> [Text shown]:
_ _ _ _ _
In August 2013, following the resignation of Senate minority leader E. J. Pipkin, Arentz applied to serve the remainder of Pipkin's term in the Maryland Senate. After Stephen S. Hershey Jr. was appointed to the seat, he applied to fill Hershey's seat the Maryland House of Delegates. The Republican Central Committees in Queen Anne's, Kent, and Caroline counties voted to recommend Arentz to the seat in October 2013, and Governor Martin O'Malley appointed him to the seat later on November 12. Arentz was sworn in on November 19, 2013. He was elected to a full four-year term in 2014.

Arentz was a member of the Appropriations Committee from 2014 to 2015, and has served on the Economic Matters Committee since 2015. He also served as the Deputy Minority Whip for the Maryland House Republican Caucus from 2017 to 2020.

==Political positions==
===Development initiatives===
Arentz supported the Four Seasons project, a proposed waterfront housing development on Kent Island. In July 2013, opponents of the housing project filed an ethics complaint against Arentz, claiming that he would benefit from the project since it was a few hundred yards away from a commercial building that he owned, a conflict of interest that plaintiffs said should have prevented him from voting on a measure to approve the developers' request for a wetlands permit. Arentz rejected any conflict of interest, saying that he would "gain nothing more than any other citizen in this county who has a business". Other members of the Queen Anne's County Board of Commissioners also defended Arentz's vote on the bill, predicting that Arentz would from being a realtor before he could sell any homes built at Four Seasons.

===Education===
During the 2014 legislative session, Arentz introduced legislation that would limit the amount of time students spent on school laptops. He reintroduced the bill in 2018.

In 2015, Arentz introduced a bill that would establish a two-way text messaging tip system for reporting bullying at schools.

In March 2021, Arentz voted against legislation to provide free menstrual products in school bathrooms.

===Environment===
During the 2014 legislative session, Arentz spoke in support of a bill that would allow the use of hydraulic dredges to catch clams south of the Chesapeake Bay Bridge.

In October 2017, Arentz said that he supported renewable energy, but complained that solar arrays along state highways were taking away farmland and not creating jobs. He opposed the Climate Solutions Now Act, casting doubt onto the bill's goals to achieve 100 percent renewable energy dependency, questioning whether the state could recoup for the energy lost from the transition away from fossil fuel industries, and predicting that the bill's cost would fall onto ratepayers.
_ _ _ _ _
> [Information supplied]:
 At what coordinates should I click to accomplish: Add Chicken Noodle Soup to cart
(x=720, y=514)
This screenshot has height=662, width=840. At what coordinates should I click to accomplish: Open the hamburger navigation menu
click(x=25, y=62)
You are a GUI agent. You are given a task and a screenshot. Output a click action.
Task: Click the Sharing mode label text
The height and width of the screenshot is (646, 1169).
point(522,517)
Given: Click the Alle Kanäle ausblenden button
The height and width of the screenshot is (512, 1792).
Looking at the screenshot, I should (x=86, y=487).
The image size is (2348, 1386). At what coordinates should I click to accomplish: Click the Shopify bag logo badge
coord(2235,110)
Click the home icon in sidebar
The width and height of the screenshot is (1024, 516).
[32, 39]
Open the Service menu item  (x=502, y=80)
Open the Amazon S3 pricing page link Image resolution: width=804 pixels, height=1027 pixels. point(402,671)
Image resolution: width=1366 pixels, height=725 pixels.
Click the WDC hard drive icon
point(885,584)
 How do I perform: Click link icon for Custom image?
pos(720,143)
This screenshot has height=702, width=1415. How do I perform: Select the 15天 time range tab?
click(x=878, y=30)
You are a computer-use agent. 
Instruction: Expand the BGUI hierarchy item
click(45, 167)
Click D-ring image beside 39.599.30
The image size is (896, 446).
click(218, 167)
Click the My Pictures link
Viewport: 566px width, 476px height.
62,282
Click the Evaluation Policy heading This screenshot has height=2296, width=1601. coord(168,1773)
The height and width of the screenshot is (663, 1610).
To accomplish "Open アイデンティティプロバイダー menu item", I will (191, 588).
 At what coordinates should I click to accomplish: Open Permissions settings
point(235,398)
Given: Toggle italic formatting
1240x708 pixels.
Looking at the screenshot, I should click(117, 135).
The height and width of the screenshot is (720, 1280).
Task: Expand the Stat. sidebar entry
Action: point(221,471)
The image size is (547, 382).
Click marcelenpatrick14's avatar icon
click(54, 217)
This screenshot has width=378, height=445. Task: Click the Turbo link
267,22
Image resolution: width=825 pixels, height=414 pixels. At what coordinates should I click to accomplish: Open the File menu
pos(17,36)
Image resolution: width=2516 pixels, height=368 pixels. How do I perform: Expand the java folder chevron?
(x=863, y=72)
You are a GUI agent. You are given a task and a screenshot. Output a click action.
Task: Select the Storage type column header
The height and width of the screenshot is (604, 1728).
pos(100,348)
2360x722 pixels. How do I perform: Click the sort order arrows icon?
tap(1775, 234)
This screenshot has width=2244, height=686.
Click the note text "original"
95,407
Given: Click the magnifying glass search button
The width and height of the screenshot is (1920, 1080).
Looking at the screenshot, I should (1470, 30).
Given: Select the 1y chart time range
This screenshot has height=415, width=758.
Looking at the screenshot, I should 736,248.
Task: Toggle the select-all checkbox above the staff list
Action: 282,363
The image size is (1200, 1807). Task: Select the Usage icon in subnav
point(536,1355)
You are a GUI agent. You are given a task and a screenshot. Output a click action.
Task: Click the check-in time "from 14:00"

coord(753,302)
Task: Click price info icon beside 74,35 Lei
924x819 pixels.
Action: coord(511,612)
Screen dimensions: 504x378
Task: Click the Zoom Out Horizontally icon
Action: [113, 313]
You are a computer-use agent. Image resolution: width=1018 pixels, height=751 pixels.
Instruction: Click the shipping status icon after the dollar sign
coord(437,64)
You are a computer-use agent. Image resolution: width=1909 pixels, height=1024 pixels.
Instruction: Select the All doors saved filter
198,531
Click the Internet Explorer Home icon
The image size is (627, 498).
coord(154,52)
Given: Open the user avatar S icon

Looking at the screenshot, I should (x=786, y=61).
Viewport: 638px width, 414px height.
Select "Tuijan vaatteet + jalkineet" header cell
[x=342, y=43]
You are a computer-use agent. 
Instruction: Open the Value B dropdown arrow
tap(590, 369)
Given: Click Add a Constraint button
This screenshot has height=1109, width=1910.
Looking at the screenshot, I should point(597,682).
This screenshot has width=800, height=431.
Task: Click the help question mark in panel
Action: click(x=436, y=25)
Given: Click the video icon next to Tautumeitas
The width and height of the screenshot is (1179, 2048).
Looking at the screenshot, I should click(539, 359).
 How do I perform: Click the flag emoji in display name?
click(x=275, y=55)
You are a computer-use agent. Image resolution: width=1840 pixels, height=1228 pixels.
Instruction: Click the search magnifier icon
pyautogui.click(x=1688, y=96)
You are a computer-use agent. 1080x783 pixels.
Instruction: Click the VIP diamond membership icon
_ _ _ _ _
> [Task requirements]: According to the text on Arentz's legislative career, what date was he sworn in to the Maryland House of Delegates?

> [Result of this task]: November 19, 2013.